-- GIVEN TASK --
Reproduce the material below, changing "table" to "chart" and leaving all other text unaltered.

-- INPUT RECORDS --
----------

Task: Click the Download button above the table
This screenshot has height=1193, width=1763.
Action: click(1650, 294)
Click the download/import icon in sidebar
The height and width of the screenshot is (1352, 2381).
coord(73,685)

----------

-- RESULT FOR THIS EXERCISE --
Task: Click the Download button above the chart
This screenshot has height=1193, width=1763.
Action: click(1650, 294)
Click the download/import icon in sidebar
The height and width of the screenshot is (1352, 2381).
coord(73,685)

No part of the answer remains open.